I know which stream he speaks of, and covering the distance via air is easier than driving. It is nestled among the trees, for the most part. I have a disillusionment charm on me when I fly over, and he is fishing in waders and flannels; it takes me a number of moments of internal debate to decide which way I should go. Whether I should land, and make my presence known, or whether I should simply continue on and set this all aside as some strange whimsy that need not be given into. We have never really socialized before, despite his occasional invitation. Before, I was always too busy between my two lives, and continuing education.

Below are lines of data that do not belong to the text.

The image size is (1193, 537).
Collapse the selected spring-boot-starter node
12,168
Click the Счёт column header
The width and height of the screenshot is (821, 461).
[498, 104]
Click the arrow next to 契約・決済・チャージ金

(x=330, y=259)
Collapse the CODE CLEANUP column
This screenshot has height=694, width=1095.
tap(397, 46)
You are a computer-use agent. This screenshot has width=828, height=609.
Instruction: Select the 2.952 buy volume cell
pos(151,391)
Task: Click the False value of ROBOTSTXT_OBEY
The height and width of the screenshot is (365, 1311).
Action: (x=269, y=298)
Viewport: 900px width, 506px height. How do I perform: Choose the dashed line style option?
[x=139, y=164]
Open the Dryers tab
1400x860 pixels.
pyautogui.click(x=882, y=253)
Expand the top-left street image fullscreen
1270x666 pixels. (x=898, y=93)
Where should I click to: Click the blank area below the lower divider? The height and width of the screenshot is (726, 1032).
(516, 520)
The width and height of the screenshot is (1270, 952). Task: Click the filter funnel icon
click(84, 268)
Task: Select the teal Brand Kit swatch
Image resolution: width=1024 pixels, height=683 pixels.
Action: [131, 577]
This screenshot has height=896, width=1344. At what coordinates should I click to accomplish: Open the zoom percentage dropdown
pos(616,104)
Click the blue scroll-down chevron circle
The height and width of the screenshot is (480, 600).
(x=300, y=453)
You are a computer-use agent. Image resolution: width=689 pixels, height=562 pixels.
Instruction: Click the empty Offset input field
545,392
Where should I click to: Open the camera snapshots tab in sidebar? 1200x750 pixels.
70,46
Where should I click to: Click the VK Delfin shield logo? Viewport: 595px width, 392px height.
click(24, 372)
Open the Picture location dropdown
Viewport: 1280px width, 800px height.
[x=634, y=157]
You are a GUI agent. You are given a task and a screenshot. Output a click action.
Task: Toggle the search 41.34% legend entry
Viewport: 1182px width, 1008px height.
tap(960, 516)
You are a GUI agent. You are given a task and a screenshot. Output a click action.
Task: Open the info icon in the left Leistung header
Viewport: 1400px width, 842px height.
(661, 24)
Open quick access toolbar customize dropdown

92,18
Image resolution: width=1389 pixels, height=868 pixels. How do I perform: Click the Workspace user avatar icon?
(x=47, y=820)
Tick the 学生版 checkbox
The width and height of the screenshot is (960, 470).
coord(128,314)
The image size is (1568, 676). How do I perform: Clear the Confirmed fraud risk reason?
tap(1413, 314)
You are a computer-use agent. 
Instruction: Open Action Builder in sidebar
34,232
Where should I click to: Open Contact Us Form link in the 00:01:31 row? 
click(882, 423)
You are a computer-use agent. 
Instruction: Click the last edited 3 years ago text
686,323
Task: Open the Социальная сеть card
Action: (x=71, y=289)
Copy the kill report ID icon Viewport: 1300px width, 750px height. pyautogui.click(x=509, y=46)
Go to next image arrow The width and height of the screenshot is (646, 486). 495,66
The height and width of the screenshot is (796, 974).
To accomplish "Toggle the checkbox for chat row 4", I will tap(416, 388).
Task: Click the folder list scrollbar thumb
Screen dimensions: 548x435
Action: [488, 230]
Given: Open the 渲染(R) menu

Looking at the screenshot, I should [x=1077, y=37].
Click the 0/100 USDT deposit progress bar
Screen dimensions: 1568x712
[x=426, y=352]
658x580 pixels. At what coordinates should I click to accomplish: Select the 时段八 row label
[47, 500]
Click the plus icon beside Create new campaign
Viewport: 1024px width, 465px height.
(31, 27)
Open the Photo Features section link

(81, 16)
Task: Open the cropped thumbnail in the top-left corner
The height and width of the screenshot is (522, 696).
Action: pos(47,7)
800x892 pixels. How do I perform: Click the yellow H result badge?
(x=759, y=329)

I don't know why I'm here.

When I land and dispel my charm, I inadvertently step on a branch and give away my position. Chase turns and spots me, and smiles in a manner that makes it impossible to resist smiling back.

He turns back to his fishing. "Need backup, or...?"

"Ah, no." Somehow, the 'sir' seems inappropriate right now. I step down towards the bank of the stream, leaning my broom against a nearby tree. "No, I..."

Have no answer as to why I'm here. He casts again, and my mind automatically draws parallel to my own casting; his fishing rod, my own wand. Even only observing this for the first time, it is clear both require grace, and in the dappled light of the sun, the line glistens in loops before the fly settles again on the stream to be carried by the current. It is an extraordinarily peaceful scene.

"Hm?" Chase asks, clearly paying more attention to his fishing than my trailed off awkwardness. He looks content and focused, one hand gathering in line when he needs to, the other holding onto the fishing rod, and the stream flowing around him in dancing scatters of sunlight.

And I watch, feeling my smile return, if quieter.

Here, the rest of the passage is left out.